Give only the count of lines that contain "agent" in the material.

++++++

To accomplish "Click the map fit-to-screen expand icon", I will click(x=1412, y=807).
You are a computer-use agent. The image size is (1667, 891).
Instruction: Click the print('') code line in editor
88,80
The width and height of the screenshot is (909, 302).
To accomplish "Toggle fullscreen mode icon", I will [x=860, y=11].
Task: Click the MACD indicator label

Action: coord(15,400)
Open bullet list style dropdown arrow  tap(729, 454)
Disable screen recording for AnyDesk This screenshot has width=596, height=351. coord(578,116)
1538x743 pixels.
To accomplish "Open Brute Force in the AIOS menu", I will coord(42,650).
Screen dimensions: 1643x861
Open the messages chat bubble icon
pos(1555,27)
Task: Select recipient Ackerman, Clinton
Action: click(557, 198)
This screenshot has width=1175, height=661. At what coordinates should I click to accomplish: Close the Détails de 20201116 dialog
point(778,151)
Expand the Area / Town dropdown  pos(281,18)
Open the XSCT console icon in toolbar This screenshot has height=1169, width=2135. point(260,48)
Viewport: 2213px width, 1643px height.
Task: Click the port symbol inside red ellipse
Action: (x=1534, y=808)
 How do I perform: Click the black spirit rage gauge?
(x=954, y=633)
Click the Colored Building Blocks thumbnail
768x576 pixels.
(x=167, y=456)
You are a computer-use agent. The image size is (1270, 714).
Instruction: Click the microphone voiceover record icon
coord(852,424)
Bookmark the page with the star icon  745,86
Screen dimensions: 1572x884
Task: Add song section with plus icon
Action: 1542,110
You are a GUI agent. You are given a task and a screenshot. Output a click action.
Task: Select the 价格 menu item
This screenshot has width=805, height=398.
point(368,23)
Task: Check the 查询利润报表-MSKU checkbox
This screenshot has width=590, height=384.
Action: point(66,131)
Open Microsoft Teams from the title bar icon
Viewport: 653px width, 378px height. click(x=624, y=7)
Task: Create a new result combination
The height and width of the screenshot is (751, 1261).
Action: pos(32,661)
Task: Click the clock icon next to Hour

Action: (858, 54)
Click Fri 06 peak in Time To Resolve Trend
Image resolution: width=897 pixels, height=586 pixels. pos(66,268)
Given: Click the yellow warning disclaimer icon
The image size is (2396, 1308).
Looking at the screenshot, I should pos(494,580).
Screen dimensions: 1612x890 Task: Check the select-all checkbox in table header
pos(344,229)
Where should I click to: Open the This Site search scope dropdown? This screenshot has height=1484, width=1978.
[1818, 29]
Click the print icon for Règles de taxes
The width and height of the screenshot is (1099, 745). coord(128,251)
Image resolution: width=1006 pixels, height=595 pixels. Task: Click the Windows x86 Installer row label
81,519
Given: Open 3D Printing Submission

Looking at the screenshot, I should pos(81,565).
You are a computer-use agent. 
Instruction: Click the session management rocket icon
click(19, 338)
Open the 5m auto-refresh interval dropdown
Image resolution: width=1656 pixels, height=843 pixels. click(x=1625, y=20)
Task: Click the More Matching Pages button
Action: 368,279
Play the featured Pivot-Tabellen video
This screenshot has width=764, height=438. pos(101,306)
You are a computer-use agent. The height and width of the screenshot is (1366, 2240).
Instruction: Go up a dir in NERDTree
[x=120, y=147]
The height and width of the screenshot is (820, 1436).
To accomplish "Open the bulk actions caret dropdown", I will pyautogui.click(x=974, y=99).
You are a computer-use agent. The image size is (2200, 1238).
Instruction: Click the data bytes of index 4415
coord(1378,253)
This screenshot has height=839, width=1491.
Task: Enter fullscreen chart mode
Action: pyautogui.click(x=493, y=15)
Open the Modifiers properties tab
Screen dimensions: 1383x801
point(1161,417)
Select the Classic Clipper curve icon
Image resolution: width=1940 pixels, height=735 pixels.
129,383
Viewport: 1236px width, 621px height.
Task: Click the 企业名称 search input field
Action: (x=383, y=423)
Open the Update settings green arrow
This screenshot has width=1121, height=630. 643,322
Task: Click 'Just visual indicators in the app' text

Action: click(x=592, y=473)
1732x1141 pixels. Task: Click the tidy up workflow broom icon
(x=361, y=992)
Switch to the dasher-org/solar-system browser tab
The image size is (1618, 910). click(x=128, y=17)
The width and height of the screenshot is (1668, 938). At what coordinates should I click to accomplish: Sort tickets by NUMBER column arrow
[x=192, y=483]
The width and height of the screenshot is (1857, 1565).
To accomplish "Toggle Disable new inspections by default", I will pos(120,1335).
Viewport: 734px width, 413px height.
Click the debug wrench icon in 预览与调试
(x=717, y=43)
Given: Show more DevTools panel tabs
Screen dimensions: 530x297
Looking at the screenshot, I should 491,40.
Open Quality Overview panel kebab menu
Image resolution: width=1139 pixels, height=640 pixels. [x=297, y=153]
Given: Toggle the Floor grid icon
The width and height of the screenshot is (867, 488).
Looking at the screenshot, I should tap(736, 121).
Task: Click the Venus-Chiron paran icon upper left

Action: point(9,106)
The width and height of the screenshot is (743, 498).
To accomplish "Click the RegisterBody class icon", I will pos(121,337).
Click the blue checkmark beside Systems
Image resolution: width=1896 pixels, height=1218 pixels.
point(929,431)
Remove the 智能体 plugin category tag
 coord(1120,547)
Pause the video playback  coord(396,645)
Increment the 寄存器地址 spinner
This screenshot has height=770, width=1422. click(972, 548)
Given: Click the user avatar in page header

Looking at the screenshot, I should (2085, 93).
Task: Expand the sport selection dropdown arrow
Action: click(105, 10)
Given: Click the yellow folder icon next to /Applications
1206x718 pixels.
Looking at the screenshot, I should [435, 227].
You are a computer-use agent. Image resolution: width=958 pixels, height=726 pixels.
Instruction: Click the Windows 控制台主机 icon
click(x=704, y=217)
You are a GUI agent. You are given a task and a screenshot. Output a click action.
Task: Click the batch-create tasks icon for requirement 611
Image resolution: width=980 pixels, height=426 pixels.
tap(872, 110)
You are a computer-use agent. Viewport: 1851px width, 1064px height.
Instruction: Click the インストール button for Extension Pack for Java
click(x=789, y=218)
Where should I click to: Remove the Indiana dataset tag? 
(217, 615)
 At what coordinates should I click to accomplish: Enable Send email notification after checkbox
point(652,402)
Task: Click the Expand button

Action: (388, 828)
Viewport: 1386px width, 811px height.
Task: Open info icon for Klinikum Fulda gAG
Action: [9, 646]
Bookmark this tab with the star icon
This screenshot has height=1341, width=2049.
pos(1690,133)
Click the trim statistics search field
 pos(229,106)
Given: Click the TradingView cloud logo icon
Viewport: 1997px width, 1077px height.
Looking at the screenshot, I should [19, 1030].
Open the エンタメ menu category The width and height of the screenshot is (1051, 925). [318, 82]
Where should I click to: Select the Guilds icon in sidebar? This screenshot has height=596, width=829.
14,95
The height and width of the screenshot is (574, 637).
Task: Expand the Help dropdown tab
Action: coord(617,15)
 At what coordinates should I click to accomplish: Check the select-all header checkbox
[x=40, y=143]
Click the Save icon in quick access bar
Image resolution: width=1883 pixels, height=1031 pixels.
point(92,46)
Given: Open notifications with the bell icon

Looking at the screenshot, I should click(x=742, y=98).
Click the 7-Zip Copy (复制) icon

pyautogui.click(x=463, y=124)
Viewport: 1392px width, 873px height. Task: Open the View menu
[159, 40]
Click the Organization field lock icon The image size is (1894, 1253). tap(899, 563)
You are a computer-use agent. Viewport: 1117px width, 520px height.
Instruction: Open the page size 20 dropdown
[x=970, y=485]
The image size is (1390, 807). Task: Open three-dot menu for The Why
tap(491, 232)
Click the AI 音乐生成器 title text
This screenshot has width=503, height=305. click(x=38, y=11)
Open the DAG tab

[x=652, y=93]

++++++

▶ SOLUTION TO THE EXERCISE:
10